**YOUR TASKS:**
1: Output the passage of the Lie group exercise from "I currently struggeling" up to and including "all $v\in\mathfrak g$ and $w_i\in\mathbb R^n$.".
2: In the Lie group exercise, what is $R$ defined to be?

**QUOTED TEXT:**
I currently struggeling with the last exercise on my assignment:
Fix $\omega\in\bigwedge^3(\mathbb R^n)^*$. Let $G$ be a Lie group, $\rho\colon G\to GL(n,\mathbb R)$ a Lie group morphism such that $$ \omega(\rho(g)w_1, \rho(g)w_2, \rho(g)w_3) = \omega(w_1,w_2,w_3) $$ for all $g\in G$ and $w_i\in\mathbb R^n$. Now we take the associated Lie algebra morphism $R = (\rho)_{*e} \colon \mathfrak{g}\to Mat(n,\mathbb R)$.
Show that $$ \omega(R(v)w_1,w_2,w_3)+\omega(w_1,R(v)w_2,w_3)+\omega(w_1,w_2,R(v)w_3) = 0 $$ for all $v\in\mathfrak g$ and $w_i\in\mathbb R^n$.

**ROWS:**
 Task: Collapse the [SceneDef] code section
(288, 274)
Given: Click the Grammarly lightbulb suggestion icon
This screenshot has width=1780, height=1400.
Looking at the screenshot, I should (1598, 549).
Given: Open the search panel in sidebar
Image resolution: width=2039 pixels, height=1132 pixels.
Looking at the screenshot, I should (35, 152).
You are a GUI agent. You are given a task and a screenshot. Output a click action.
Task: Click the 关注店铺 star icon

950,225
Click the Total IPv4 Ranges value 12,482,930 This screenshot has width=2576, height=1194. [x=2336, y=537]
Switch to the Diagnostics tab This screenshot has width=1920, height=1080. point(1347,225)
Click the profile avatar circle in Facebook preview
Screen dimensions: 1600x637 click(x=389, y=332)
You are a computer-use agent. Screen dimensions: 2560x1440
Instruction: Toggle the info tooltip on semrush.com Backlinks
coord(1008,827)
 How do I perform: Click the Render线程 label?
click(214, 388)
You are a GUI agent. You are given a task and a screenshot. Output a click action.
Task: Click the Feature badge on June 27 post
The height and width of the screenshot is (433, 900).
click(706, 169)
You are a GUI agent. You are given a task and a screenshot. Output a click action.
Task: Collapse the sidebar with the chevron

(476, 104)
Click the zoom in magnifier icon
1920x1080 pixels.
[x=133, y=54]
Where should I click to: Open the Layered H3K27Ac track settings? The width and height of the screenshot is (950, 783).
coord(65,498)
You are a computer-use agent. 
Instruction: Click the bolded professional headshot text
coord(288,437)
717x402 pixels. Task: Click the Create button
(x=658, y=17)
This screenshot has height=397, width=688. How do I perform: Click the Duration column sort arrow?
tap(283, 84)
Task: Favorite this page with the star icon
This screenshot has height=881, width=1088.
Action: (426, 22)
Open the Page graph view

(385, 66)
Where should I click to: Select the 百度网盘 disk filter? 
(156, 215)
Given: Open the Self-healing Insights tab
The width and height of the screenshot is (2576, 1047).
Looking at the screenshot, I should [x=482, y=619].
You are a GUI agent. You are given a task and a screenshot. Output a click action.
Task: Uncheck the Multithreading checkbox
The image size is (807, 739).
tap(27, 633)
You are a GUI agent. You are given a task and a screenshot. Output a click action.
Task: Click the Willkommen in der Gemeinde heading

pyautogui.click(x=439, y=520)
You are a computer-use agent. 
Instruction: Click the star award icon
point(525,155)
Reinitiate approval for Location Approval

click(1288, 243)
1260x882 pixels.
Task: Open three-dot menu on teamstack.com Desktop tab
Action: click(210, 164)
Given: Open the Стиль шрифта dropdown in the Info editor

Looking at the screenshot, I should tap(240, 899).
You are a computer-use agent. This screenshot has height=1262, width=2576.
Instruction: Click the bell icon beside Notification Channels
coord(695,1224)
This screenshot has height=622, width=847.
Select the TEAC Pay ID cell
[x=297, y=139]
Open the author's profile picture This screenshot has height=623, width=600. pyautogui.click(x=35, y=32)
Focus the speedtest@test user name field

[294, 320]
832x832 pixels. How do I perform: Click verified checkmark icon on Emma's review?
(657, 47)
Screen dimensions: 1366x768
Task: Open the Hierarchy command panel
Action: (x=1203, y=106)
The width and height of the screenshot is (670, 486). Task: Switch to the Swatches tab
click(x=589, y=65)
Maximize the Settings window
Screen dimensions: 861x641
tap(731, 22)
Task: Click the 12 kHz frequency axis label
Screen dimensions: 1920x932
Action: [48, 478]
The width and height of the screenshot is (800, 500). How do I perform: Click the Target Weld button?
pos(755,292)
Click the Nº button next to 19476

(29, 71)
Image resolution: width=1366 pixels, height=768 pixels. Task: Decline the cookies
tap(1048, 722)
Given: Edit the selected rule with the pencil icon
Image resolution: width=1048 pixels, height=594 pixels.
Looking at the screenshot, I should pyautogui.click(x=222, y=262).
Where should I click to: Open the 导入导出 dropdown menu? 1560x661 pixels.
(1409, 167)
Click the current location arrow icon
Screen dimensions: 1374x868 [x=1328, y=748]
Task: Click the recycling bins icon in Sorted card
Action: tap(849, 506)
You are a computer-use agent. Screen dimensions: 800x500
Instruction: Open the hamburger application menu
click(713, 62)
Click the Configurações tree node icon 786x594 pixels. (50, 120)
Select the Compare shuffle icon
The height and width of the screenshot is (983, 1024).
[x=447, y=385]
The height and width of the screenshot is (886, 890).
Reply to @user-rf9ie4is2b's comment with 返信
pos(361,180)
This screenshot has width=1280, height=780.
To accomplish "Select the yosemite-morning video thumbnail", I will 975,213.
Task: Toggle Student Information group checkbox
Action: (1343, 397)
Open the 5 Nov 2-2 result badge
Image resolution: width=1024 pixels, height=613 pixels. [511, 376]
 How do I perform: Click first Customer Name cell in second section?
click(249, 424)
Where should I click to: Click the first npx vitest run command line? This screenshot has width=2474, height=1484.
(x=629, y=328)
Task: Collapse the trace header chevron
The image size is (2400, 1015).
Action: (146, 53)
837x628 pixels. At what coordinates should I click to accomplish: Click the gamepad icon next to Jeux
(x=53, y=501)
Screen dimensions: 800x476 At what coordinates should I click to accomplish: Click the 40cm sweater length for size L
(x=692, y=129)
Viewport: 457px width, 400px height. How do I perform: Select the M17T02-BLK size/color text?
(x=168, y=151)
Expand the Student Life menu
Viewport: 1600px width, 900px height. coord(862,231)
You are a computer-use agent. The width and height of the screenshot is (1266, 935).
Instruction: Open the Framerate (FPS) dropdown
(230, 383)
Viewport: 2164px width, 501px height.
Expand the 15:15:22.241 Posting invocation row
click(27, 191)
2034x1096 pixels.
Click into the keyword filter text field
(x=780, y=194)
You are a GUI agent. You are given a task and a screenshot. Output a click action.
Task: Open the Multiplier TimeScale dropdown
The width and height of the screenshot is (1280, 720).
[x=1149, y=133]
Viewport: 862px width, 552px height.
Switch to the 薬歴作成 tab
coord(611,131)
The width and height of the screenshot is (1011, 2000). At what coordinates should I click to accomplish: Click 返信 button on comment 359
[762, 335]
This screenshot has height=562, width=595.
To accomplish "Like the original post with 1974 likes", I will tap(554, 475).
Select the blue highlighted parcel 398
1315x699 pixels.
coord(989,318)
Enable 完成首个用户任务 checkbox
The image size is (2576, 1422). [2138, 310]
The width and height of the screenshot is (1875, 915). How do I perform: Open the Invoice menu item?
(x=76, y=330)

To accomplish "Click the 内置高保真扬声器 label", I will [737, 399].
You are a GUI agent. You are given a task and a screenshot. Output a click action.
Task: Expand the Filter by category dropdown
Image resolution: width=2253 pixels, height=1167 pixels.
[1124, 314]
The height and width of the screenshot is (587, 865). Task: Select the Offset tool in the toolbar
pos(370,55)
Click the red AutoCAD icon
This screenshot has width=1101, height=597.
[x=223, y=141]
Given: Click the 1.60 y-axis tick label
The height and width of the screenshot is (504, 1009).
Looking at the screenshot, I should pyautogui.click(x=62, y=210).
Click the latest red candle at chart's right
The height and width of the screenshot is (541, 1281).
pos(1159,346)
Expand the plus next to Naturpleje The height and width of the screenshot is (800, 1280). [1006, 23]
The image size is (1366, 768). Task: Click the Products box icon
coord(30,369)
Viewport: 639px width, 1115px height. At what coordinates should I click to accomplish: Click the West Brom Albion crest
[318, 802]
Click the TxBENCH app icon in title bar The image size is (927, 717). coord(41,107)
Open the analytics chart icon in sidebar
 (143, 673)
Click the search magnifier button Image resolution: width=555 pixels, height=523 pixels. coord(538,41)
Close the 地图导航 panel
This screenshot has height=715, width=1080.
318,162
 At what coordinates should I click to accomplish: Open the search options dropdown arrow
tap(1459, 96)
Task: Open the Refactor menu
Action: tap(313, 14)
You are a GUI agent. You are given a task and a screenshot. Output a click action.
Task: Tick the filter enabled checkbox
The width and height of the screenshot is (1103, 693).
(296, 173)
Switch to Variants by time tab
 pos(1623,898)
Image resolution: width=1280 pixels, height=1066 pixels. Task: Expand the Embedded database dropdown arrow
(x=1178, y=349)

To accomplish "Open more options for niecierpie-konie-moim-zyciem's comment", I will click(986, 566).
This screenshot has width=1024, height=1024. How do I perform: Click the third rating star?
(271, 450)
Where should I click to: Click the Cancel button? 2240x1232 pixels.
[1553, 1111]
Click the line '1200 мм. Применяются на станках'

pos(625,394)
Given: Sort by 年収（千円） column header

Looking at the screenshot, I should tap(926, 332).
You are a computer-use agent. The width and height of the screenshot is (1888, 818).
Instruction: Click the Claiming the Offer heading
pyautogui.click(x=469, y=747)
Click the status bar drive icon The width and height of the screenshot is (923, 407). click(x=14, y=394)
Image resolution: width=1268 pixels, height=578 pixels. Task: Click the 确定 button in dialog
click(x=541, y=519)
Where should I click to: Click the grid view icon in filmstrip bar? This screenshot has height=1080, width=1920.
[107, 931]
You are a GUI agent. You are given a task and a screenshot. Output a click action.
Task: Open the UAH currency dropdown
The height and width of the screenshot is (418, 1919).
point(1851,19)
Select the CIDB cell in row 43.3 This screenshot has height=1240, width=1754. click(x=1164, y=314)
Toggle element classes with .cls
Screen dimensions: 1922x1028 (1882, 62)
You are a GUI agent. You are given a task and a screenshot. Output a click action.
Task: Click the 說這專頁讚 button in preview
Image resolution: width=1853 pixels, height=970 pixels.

**WRITTEN RESPONSES:**
1:
I currently struggeling with the last exercise on my assignment:
Fix $\omega\in\bigwedge^3(\mathbb R^n)^*$. Let $G$ be a Lie group, $\rho\colon G\to GL(n,\mathbb R)$ a Lie group morphism such that $$ \omega(\rho(g)w_1, \rho(g)w_2, \rho(g)w_3) = \omega(w_1,w_2,w_3) $$ for all $g\in G$ and $w_i\in\mathbb R^n$. Now we take the associated Lie algebra morphism $R = (\rho)_{*e} \colon \mathfrak{g}\to Mat(n,\mathbb R)$.
Show that $$ \omega(R(v)w_1,w_2,w_3)+\omega(w_1,R(v)w_2,w_3)+\omega(w_1,w_2,R(v)w_3) = 0 $$ for all $v\in\mathfrak g$ and $w_i\in\mathbb R^n$.

2: $R = (\rho)_{*e} \colon \mathfrak{g}\to Mat(n,\mathbb R)$ is the Lie algebra morphism associated with $\rho$.